• Required work: The data is to be retyped in full, exactly.

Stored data
_ _ _ _ _

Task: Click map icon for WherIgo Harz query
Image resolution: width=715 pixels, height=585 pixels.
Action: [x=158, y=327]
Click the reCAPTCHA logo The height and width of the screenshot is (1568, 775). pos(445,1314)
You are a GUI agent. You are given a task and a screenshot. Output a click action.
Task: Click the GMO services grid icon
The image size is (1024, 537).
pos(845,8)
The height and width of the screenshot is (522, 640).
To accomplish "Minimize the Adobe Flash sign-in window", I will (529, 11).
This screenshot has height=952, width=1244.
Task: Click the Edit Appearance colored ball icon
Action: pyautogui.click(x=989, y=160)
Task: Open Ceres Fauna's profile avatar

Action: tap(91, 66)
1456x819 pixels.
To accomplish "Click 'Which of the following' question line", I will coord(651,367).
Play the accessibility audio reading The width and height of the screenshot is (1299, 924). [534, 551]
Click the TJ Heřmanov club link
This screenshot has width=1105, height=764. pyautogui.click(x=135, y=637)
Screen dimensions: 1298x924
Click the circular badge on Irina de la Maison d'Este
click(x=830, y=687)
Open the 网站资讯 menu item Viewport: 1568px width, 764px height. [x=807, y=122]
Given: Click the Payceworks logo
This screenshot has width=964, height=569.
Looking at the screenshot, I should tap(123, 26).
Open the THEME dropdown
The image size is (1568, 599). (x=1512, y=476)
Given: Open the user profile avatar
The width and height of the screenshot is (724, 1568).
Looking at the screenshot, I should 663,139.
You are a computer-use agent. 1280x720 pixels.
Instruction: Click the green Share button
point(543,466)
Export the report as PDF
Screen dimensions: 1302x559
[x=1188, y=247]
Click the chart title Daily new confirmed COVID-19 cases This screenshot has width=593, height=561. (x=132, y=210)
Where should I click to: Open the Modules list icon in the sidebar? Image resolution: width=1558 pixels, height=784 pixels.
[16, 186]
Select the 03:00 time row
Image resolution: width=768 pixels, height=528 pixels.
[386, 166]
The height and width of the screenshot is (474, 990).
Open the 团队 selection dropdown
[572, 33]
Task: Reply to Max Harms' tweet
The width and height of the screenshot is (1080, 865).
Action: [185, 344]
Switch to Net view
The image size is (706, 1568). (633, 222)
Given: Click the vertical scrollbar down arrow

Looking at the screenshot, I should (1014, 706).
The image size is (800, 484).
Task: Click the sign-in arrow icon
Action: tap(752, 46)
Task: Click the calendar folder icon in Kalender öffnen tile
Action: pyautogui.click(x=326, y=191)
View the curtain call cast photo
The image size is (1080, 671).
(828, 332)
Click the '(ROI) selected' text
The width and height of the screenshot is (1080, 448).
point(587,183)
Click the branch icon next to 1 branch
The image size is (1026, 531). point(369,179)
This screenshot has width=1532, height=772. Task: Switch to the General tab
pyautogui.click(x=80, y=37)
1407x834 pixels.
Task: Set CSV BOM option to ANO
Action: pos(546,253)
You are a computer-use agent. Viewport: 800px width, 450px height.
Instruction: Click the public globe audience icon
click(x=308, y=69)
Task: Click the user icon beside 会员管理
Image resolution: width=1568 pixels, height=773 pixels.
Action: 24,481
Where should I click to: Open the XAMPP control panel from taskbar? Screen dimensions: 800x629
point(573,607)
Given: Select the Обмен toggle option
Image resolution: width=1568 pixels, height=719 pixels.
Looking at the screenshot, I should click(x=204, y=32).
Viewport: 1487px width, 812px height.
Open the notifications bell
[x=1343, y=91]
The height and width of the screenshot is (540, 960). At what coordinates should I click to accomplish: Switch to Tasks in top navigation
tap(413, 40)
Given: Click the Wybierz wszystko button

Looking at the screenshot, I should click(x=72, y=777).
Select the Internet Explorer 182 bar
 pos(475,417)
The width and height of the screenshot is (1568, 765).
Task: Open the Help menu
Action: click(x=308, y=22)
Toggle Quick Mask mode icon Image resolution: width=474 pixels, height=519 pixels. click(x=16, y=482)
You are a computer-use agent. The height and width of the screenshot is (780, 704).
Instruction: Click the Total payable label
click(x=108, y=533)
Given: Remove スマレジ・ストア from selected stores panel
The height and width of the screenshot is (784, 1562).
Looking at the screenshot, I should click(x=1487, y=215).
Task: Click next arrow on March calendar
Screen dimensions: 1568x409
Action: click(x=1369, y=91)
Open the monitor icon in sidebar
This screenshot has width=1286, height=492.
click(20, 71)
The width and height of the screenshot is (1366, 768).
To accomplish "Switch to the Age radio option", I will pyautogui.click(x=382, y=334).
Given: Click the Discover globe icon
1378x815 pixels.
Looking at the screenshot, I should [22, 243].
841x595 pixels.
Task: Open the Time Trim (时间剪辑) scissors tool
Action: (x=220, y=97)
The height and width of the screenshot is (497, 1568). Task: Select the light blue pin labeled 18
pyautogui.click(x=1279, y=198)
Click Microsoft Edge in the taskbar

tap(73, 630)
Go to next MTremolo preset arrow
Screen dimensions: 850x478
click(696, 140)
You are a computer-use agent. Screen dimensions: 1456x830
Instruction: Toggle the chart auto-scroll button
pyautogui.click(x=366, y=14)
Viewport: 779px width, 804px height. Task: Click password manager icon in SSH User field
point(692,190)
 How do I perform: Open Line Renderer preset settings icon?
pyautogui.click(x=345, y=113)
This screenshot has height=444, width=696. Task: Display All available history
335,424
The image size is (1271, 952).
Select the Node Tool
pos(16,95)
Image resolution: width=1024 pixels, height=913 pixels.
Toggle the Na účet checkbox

_ _ _ _ _

• Task output:
Task: Click map icon for WherIgo Harz query
Image resolution: width=715 pixels, height=585 pixels.
Action: [x=158, y=327]
Click the reCAPTCHA logo The height and width of the screenshot is (1568, 775). pos(445,1314)
You are a GUI agent. You are given a task and a screenshot. Output a click action.
Task: Click the GMO services grid icon
The image size is (1024, 537).
pos(845,8)
The height and width of the screenshot is (522, 640).
To accomplish "Minimize the Adobe Flash sign-in window", I will (529, 11).
This screenshot has height=952, width=1244.
Task: Click the Edit Appearance colored ball icon
Action: pyautogui.click(x=989, y=160)
Task: Open Ceres Fauna's profile avatar

Action: tap(91, 66)
1456x819 pixels.
To accomplish "Click 'Which of the following' question line", I will coord(651,367).
Play the accessibility audio reading The width and height of the screenshot is (1299, 924). [534, 551]
Click the TJ Heřmanov club link
This screenshot has width=1105, height=764. pyautogui.click(x=135, y=637)
Screen dimensions: 1298x924
Click the circular badge on Irina de la Maison d'Este
click(x=830, y=687)
Open the 网站资讯 menu item Viewport: 1568px width, 764px height. [x=807, y=122]
Given: Click the Payceworks logo
This screenshot has width=964, height=569.
Looking at the screenshot, I should tap(123, 26).
Open the THEME dropdown
The image size is (1568, 599). (x=1512, y=476)
Given: Open the user profile avatar
The width and height of the screenshot is (724, 1568).
Looking at the screenshot, I should 663,139.
You are a computer-use agent. 1280x720 pixels.
Instruction: Click the green Share button
point(543,466)
Export the report as PDF
Screen dimensions: 1302x559
[x=1188, y=247]
Click the chart title Daily new confirmed COVID-19 cases This screenshot has width=593, height=561. (x=132, y=210)
Where should I click to: Open the Modules list icon in the sidebar? Image resolution: width=1558 pixels, height=784 pixels.
[16, 186]
Select the 03:00 time row
Image resolution: width=768 pixels, height=528 pixels.
[386, 166]
The height and width of the screenshot is (474, 990).
Open the 团队 selection dropdown
[572, 33]
Task: Reply to Max Harms' tweet
The width and height of the screenshot is (1080, 865).
Action: [185, 344]
Switch to Net view
The image size is (706, 1568). (633, 222)
Given: Click the vertical scrollbar down arrow

Looking at the screenshot, I should (1014, 706).
The image size is (800, 484).
Task: Click the sign-in arrow icon
Action: tap(752, 46)
Task: Click the calendar folder icon in Kalender öffnen tile
Action: pyautogui.click(x=326, y=191)
View the curtain call cast photo
The image size is (1080, 671).
(828, 332)
Click the '(ROI) selected' text
The width and height of the screenshot is (1080, 448).
point(587,183)
Click the branch icon next to 1 branch
The image size is (1026, 531). point(369,179)
This screenshot has width=1532, height=772. Task: Switch to the General tab
pyautogui.click(x=80, y=37)
1407x834 pixels.
Task: Set CSV BOM option to ANO
Action: pos(546,253)
You are a computer-use agent. Viewport: 800px width, 450px height.
Instruction: Click the public globe audience icon
click(x=308, y=69)
Task: Click the user icon beside 会员管理
Image resolution: width=1568 pixels, height=773 pixels.
Action: 24,481
Where should I click to: Open the XAMPP control panel from taskbar? Screen dimensions: 800x629
point(573,607)
Given: Select the Обмен toggle option
Image resolution: width=1568 pixels, height=719 pixels.
Looking at the screenshot, I should click(x=204, y=32).
Viewport: 1487px width, 812px height.
Open the notifications bell
[x=1343, y=91]
The height and width of the screenshot is (540, 960). At what coordinates should I click to accomplish: Switch to Tasks in top navigation
tap(413, 40)
Given: Click the Wybierz wszystko button

Looking at the screenshot, I should click(x=72, y=777).
Select the Internet Explorer 182 bar
 pos(475,417)
The width and height of the screenshot is (1568, 765).
Task: Open the Help menu
Action: click(x=308, y=22)
Toggle Quick Mask mode icon Image resolution: width=474 pixels, height=519 pixels. click(x=16, y=482)
You are a computer-use agent. The height and width of the screenshot is (780, 704).
Instruction: Click the Total payable label
click(x=108, y=533)
Given: Remove スマレジ・ストア from selected stores panel
The height and width of the screenshot is (784, 1562).
Looking at the screenshot, I should click(x=1487, y=215).
Task: Click next arrow on March calendar
Screen dimensions: 1568x409
Action: click(x=1369, y=91)
Open the monitor icon in sidebar
This screenshot has width=1286, height=492.
click(20, 71)
The width and height of the screenshot is (1366, 768).
To accomplish "Switch to the Age radio option", I will pyautogui.click(x=382, y=334).
Given: Click the Discover globe icon
1378x815 pixels.
Looking at the screenshot, I should [22, 243].
841x595 pixels.
Task: Open the Time Trim (时间剪辑) scissors tool
Action: (x=220, y=97)
The height and width of the screenshot is (497, 1568). Task: Select the light blue pin labeled 18
pyautogui.click(x=1279, y=198)
Click Microsoft Edge in the taskbar

tap(73, 630)
Go to next MTremolo preset arrow
Screen dimensions: 850x478
click(696, 140)
You are a computer-use agent. Screen dimensions: 1456x830
Instruction: Toggle the chart auto-scroll button
pyautogui.click(x=366, y=14)
Viewport: 779px width, 804px height. Task: Click password manager icon in SSH User field
point(692,190)
 How do I perform: Open Line Renderer preset settings icon?
pyautogui.click(x=345, y=113)
This screenshot has height=444, width=696. Task: Display All available history
335,424
The image size is (1271, 952).
Select the Node Tool
pos(16,95)
Image resolution: width=1024 pixels, height=913 pixels.
Toggle the Na účet checkbox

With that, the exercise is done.